Supplied material:

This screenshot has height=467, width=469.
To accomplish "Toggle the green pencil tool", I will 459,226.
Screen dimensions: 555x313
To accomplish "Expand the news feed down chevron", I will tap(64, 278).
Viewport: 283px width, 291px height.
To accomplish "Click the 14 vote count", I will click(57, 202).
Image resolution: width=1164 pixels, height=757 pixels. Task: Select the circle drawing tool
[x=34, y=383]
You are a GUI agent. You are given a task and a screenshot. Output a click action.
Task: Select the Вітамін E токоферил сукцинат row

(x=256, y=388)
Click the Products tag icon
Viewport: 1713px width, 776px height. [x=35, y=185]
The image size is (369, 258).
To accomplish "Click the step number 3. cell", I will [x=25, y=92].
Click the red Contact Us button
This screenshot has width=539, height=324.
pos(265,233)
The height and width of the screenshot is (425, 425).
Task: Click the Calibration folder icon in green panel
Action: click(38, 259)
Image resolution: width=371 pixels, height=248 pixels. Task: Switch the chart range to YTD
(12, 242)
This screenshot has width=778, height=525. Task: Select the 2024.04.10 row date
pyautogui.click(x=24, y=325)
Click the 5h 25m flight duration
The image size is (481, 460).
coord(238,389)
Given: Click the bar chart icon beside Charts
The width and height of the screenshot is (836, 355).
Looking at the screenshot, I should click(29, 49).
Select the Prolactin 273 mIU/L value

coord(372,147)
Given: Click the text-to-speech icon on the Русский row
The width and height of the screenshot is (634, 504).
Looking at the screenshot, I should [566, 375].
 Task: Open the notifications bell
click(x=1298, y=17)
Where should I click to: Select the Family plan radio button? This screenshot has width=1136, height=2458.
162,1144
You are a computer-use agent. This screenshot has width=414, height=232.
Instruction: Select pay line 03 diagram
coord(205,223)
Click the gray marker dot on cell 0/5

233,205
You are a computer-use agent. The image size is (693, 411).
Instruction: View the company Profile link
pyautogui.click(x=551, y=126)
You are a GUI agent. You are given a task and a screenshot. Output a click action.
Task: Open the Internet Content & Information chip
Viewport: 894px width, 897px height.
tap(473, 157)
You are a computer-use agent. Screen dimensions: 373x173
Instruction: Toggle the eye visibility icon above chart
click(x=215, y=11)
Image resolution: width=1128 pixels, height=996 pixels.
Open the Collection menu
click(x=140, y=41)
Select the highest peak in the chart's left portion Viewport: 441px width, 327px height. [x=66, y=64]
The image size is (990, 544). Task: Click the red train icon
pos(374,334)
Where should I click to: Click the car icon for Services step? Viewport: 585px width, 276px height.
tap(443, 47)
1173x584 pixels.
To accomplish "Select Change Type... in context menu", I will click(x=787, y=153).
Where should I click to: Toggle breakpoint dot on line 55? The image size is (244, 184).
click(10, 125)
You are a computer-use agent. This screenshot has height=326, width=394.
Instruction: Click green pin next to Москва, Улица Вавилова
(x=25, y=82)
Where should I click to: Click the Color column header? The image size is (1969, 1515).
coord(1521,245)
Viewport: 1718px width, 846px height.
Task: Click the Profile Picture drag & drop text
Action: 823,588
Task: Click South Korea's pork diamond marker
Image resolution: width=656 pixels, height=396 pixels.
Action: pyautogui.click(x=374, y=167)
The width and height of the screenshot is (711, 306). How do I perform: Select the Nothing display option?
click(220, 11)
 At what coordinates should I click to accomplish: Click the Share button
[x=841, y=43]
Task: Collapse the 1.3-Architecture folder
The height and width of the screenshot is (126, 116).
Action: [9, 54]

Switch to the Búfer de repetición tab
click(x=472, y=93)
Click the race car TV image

Requirement: Each line of the data above is to be duplicated exactly.

Answer section:
This screenshot has height=467, width=469.
To accomplish "Toggle the green pencil tool", I will 459,226.
Screen dimensions: 555x313
To accomplish "Expand the news feed down chevron", I will tap(64, 278).
Viewport: 283px width, 291px height.
To accomplish "Click the 14 vote count", I will click(57, 202).
Image resolution: width=1164 pixels, height=757 pixels. Task: Select the circle drawing tool
[x=34, y=383]
You are a GUI agent. You are given a task and a screenshot. Output a click action.
Task: Select the Вітамін E токоферил сукцинат row

(x=256, y=388)
Click the Products tag icon
Viewport: 1713px width, 776px height. [x=35, y=185]
The image size is (369, 258).
To accomplish "Click the step number 3. cell", I will [x=25, y=92].
Click the red Contact Us button
This screenshot has width=539, height=324.
pos(265,233)
The height and width of the screenshot is (425, 425).
Task: Click the Calibration folder icon in green panel
Action: click(38, 259)
Image resolution: width=371 pixels, height=248 pixels. Task: Switch the chart range to YTD
(12, 242)
This screenshot has width=778, height=525. Task: Select the 2024.04.10 row date
pyautogui.click(x=24, y=325)
Click the 5h 25m flight duration
The image size is (481, 460).
coord(238,389)
Given: Click the bar chart icon beside Charts
The width and height of the screenshot is (836, 355).
Looking at the screenshot, I should click(29, 49).
Select the Prolactin 273 mIU/L value

coord(372,147)
Given: Click the text-to-speech icon on the Русский row
The width and height of the screenshot is (634, 504).
Looking at the screenshot, I should [566, 375].
 Task: Open the notifications bell
click(x=1298, y=17)
Where should I click to: Select the Family plan radio button? This screenshot has width=1136, height=2458.
162,1144
You are a computer-use agent. This screenshot has width=414, height=232.
Instruction: Select pay line 03 diagram
coord(205,223)
Click the gray marker dot on cell 0/5

233,205
You are a computer-use agent. The image size is (693, 411).
Instruction: View the company Profile link
pyautogui.click(x=551, y=126)
You are a GUI agent. You are given a task and a screenshot. Output a click action.
Task: Open the Internet Content & Information chip
Viewport: 894px width, 897px height.
tap(473, 157)
You are a computer-use agent. Screen dimensions: 373x173
Instruction: Toggle the eye visibility icon above chart
click(x=215, y=11)
Image resolution: width=1128 pixels, height=996 pixels.
Open the Collection menu
click(x=140, y=41)
Select the highest peak in the chart's left portion Viewport: 441px width, 327px height. [x=66, y=64]
The image size is (990, 544). Task: Click the red train icon
pos(374,334)
Where should I click to: Click the car icon for Services step? Viewport: 585px width, 276px height.
tap(443, 47)
1173x584 pixels.
To accomplish "Select Change Type... in context menu", I will click(x=787, y=153).
Where should I click to: Toggle breakpoint dot on line 55? The image size is (244, 184).
click(10, 125)
You are a computer-use agent. This screenshot has height=326, width=394.
Instruction: Click green pin next to Москва, Улица Вавилова
(x=25, y=82)
Where should I click to: Click the Color column header? The image size is (1969, 1515).
coord(1521,245)
Viewport: 1718px width, 846px height.
Task: Click the Profile Picture drag & drop text
Action: 823,588
Task: Click South Korea's pork diamond marker
Image resolution: width=656 pixels, height=396 pixels.
Action: pyautogui.click(x=374, y=167)
The width and height of the screenshot is (711, 306). How do I perform: Select the Nothing display option?
click(220, 11)
 At what coordinates should I click to accomplish: Click the Share button
[x=841, y=43]
Task: Collapse the 1.3-Architecture folder
The height and width of the screenshot is (126, 116).
Action: [9, 54]

Switch to the Búfer de repetición tab
click(x=472, y=93)
Click the race car TV image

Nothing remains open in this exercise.